I was partially awoken last night at 4.30am by what sounded like a really bad accident. From my deep sleep I heard the siren of a fire truck, then another, and yet another. The next siren I presumed to be the ambulance. Right before I woke up properly, I remember thinking that it must be pretty serious. Upon finally snapping out of my deep sleep, I realised that the sirens did not belong to any mobile vehicles and were in fact identical to those that sound at home when there's a fire somewhere.
A quick glance out the window added weight to my growing suspicions - the scattered lightening and rain soaked campus suggested the sirens were warning of tornadoes. "Those are tornado sirens!" Our neighbour and floor residential assistant John Chiles confirmed, before setting off to bang on all the doors in our floor, sending people to the bottom of the building to take shelter.

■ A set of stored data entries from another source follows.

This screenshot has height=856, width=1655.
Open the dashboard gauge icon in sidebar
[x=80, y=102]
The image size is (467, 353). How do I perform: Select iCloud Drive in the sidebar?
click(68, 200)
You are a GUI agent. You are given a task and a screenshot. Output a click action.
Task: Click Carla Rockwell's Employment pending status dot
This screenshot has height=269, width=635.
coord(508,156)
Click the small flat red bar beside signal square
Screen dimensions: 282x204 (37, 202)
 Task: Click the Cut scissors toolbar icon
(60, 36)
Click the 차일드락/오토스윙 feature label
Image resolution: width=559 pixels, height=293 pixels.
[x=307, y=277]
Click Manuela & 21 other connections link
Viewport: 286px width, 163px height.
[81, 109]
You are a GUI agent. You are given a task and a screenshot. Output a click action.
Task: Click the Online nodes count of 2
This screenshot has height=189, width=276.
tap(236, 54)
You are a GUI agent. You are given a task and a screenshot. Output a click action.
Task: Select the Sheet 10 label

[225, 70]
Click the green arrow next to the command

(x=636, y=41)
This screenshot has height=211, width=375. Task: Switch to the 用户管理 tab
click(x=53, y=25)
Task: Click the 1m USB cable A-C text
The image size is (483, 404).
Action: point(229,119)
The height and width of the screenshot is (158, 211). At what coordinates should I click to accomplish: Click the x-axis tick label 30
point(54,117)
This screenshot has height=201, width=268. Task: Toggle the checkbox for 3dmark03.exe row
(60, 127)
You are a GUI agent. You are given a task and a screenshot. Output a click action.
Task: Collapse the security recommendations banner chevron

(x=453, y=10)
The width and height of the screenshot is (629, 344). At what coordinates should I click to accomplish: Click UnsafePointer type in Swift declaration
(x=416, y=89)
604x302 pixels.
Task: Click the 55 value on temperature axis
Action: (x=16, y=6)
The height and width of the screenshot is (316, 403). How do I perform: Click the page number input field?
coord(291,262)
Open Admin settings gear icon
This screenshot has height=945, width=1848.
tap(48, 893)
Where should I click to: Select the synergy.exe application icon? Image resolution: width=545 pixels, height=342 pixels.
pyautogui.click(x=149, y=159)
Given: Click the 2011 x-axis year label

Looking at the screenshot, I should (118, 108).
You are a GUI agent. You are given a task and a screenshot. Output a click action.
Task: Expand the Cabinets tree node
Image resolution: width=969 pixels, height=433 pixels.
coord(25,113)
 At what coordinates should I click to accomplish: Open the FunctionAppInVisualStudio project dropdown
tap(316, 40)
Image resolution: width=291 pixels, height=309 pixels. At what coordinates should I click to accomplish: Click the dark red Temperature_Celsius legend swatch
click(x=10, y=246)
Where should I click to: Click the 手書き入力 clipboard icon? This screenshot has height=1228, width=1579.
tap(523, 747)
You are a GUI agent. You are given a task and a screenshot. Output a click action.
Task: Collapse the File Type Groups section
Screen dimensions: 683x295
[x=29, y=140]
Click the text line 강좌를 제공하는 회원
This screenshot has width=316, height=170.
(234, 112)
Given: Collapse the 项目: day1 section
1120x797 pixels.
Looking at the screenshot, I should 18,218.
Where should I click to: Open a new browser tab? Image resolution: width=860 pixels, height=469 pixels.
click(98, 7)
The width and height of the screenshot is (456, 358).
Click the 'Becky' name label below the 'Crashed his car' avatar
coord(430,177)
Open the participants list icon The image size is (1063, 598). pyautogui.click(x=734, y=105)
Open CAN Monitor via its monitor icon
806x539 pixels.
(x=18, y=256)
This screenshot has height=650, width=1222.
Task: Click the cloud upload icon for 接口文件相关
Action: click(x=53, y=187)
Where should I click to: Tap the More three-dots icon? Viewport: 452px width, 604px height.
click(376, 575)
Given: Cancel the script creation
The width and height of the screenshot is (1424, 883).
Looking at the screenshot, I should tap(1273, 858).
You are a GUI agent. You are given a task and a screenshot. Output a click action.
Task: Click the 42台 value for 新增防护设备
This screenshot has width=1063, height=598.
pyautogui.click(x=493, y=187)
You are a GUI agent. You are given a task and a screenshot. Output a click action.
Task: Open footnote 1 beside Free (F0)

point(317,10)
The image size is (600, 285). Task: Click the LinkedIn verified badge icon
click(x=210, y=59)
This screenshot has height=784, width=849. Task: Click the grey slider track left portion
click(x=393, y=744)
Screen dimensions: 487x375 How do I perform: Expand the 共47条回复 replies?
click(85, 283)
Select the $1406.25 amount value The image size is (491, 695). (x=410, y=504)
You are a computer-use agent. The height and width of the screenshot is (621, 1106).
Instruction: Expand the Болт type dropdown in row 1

Woods house is not at all well equipped for tornadoes; in addition to having no basement, large windows adorn half of the bottom floor.
Having arrived too late to get a place on the bottom two floors, the rest of us were sent to the third floor, where we sat as the wind and on-campus sirens howled. A few tough jock (in their own eyes only) boys sitting near me kept making jokes and talking tough in a failed attempt to convince everyone they weren't worried. Some girls joined in with selfish whining about going to the vending machine, and in the background a television newsman said something about "observed rotation" in the storm system.
After a tensive 45 minutes, the sirens ceased and we all headed back to bed, not without some expected 'smart' remarks like "oh, do we have to?" from the town toughs. The morning news revealed that although no tornadoes actually touched down over the Springfield metro area, there was a threatening twister above the city which caused the alarm. Elsewhere in Missouri, a seven year old girl died and her family were injured when a tornado struck their mobile home. The season has begun.